Dünya üzerinde sonsuz mutluluk mümkün değil. Mutluluk diye tabir ettiğimiz şey beyinde reseptörlere bağlanan birkaç nörotransmitterden başka bir şey değil. Bu nörotransmitterler sürekli belirli bir konsantrasyonda salgılanırsa, reseptörlerin algı hassasiyeti kayboluyor ve tekrar tetiklemek için daha yüksek miktarda nörotransmittere ihtiyaç duyuyoruz. Bir zaman sonra ise reseptörler işlevsiz hale geliyor. Bu da (bu maddeler aynı zamanda iletimi sağladığı için) bir zaman sonra muhtemelen ölüme sürükler veya direkt öldürür.

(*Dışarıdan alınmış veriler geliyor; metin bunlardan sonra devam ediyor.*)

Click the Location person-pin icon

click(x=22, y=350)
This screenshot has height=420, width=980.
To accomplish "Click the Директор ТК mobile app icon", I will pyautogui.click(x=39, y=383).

Ölümden sonra yaşam olduğunu düşünmüyorum. Bu yüzden ölümden sonrası için yorum yapmayacağım. Ama fikrimi sorarsanız sonsuz bir hayattan ziyade hiçliği tercih ederim.
 
Tabi demi öyle. Kötü hissetiriyor olmalı bu yazdıkların insanlara. Düşünsene milyonlar insan katleden ordular haksız yere ölen insanlar insanları köle gibi çalıştıran insanlar hiç ceza almayacaklar ne kadar kötü değil mi. Berbat bir his ne kadar aciz olduğumu hatırladım. Bir şey yapamıyorum çünkü adaletin olmadığı bir dünyada da ölümden sonra da adaletin olmaması ne kadar da üzücü. Hiçlik yokluk. Aslında kabullenmedikleri şey acaba hiç olmak mı ? Kim bilir. Acaba aşk ile ölen korkarak mı öldü kabullenemeyenlerin gözünde. Ne acı demi. Umarım bir gün gerçeklerin perdesi senin için açılır. Din yaşlı dayılara bakarak değil yaratıcısı ve gönderdiği elçilere bakarak yargılanmalı.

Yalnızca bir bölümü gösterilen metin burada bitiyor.